ASSIGNMENT
In the records below, lay out everything from the line containing "What do you see at coordinates (810, 930)" down to the end of the records as a Markdown table. Use a "Row" column for the row number and a "Line" column for the line, skip blank lines, and leave the pictures out.

━━━ AVAILABLE RECORDS ━━━

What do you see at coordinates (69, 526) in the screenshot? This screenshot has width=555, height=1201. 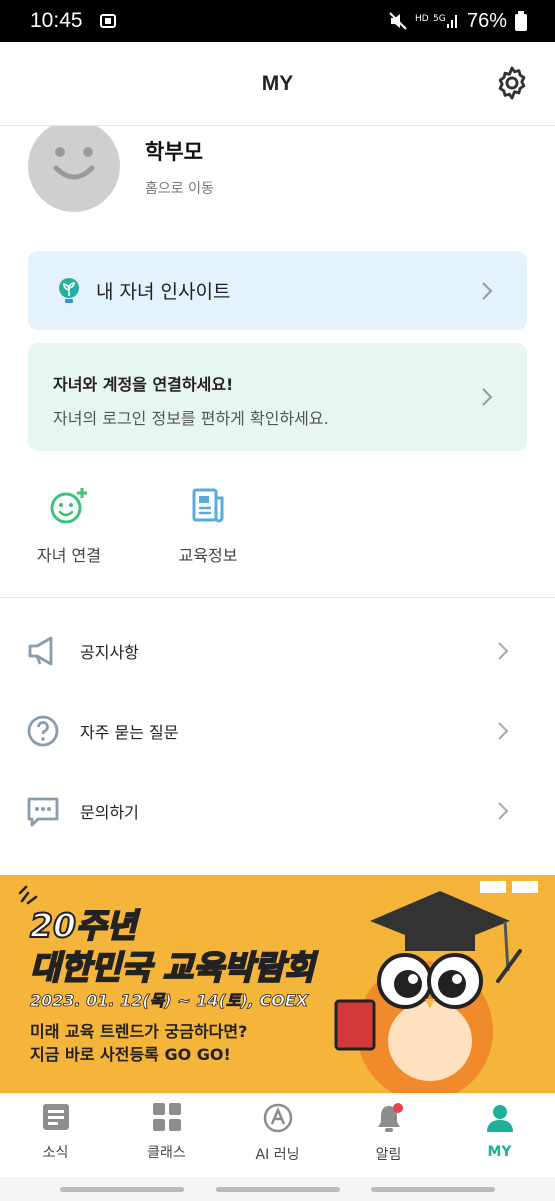 I see `child-connect-button: 자녀 연결` at bounding box center [69, 526].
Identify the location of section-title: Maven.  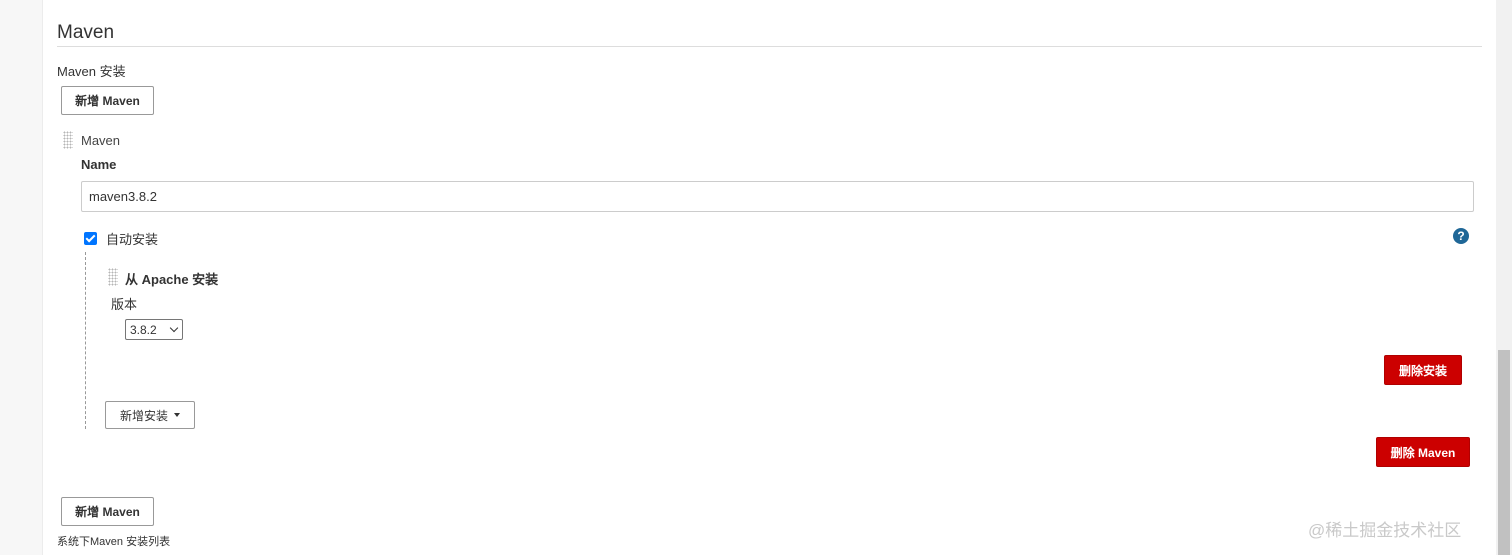
(86, 32).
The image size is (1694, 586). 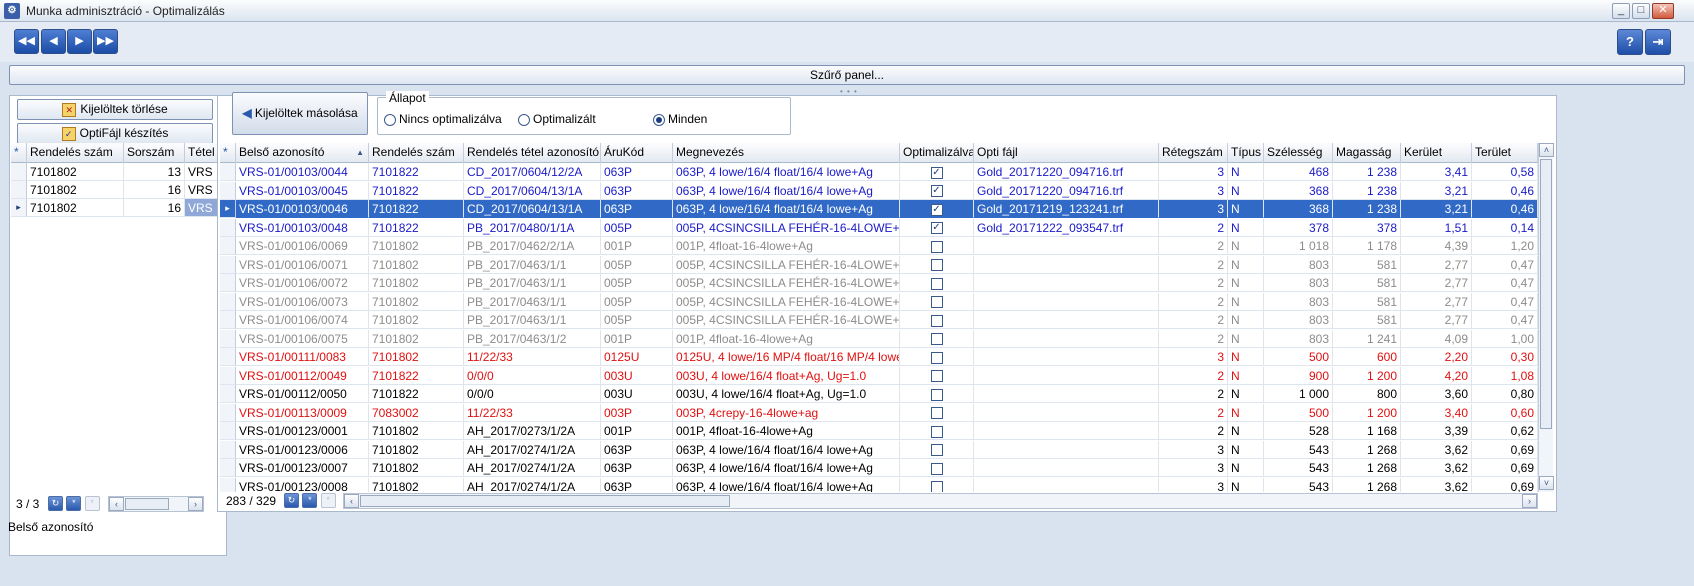 I want to click on column-header: Kerület, so click(x=1436, y=153).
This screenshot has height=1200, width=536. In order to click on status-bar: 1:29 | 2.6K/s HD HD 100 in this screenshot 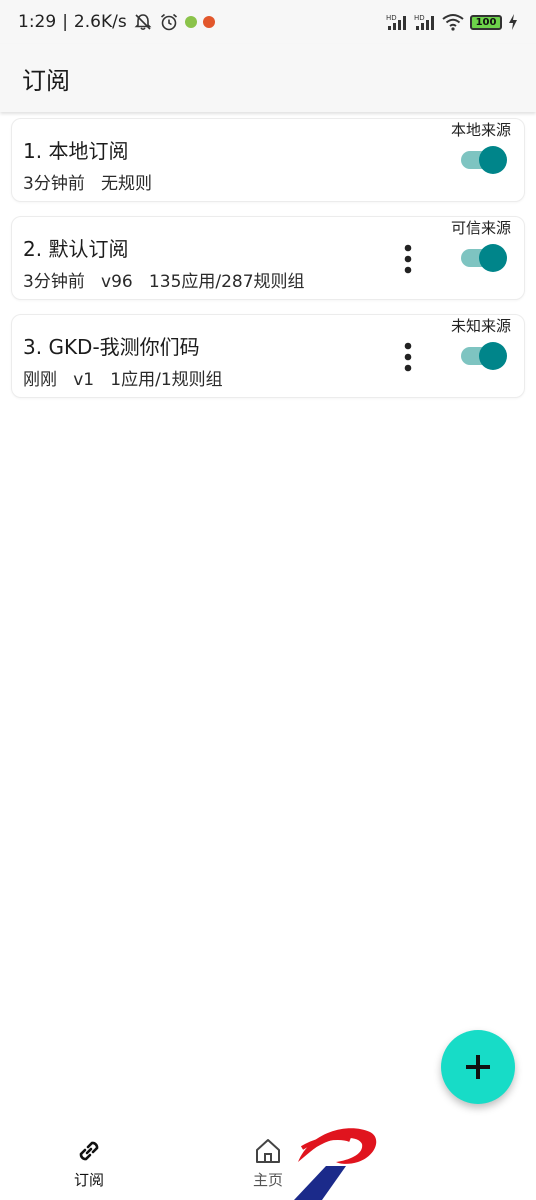, I will do `click(268, 22)`.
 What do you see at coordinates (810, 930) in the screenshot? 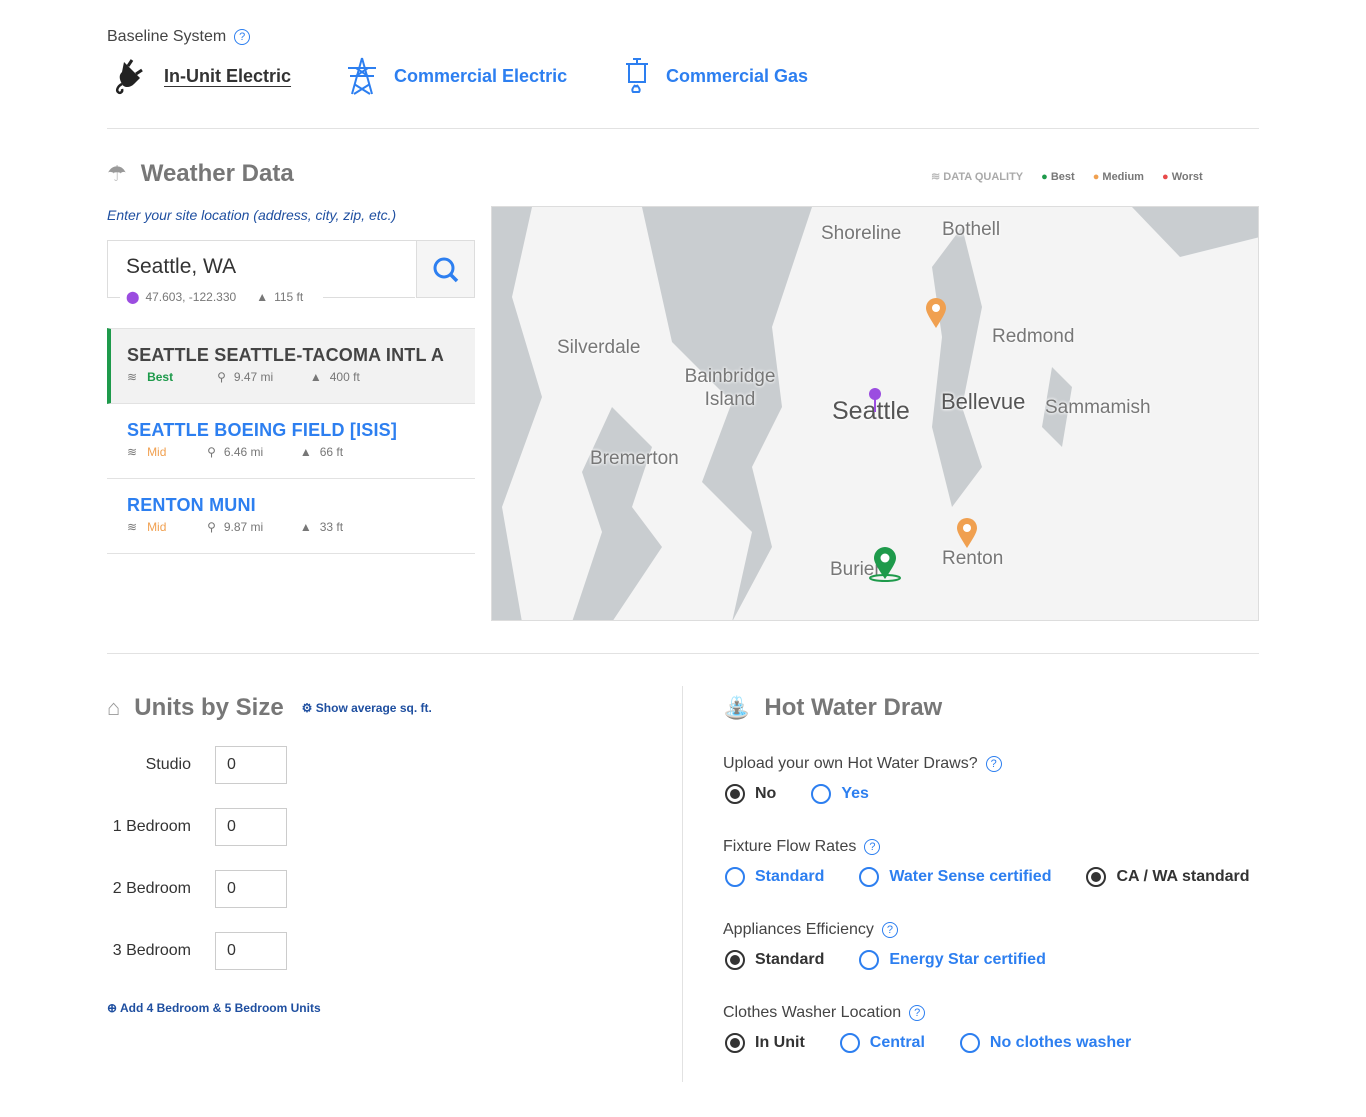
I see `question-label: Appliances Efficiency?` at bounding box center [810, 930].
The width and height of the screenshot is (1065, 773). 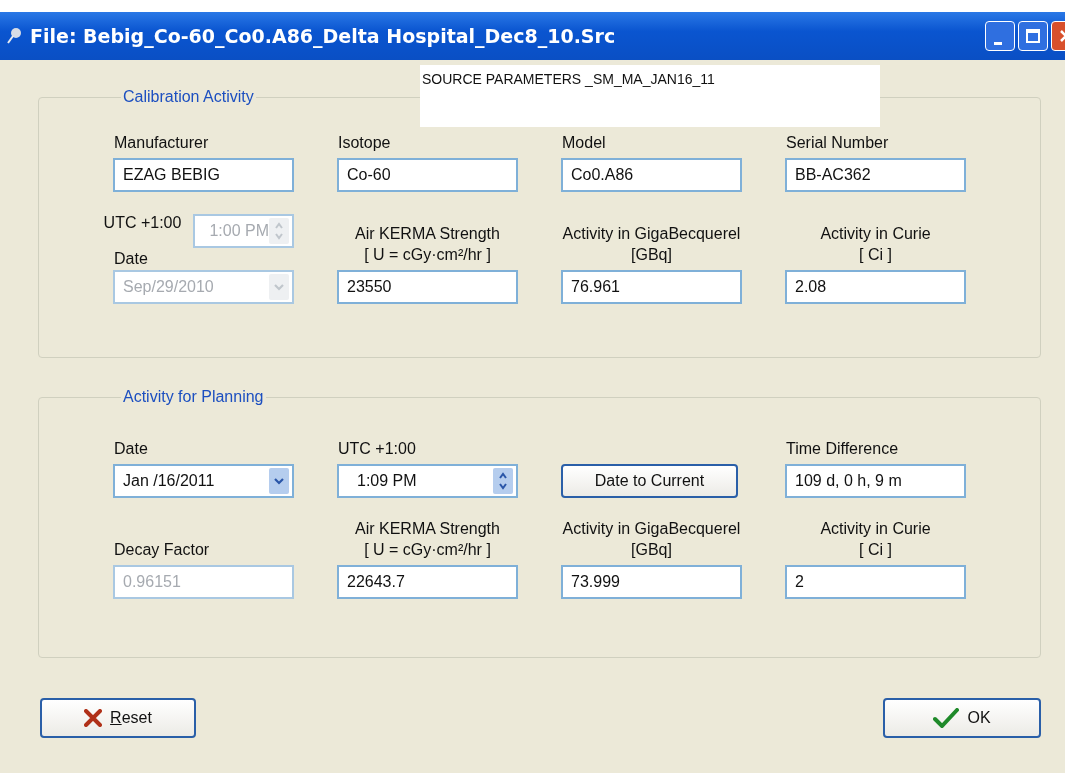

━━━

FINAL ANSWER
| Row | Line |
|---|---|
| 1 |  What do you see at coordinates (810, 930) in the screenshot?  |
| 2 | I see `question-label: Appliances Efficiency?` at bounding box center [810, 930]. |
| 3 | The width and height of the screenshot is (1065, 773).  |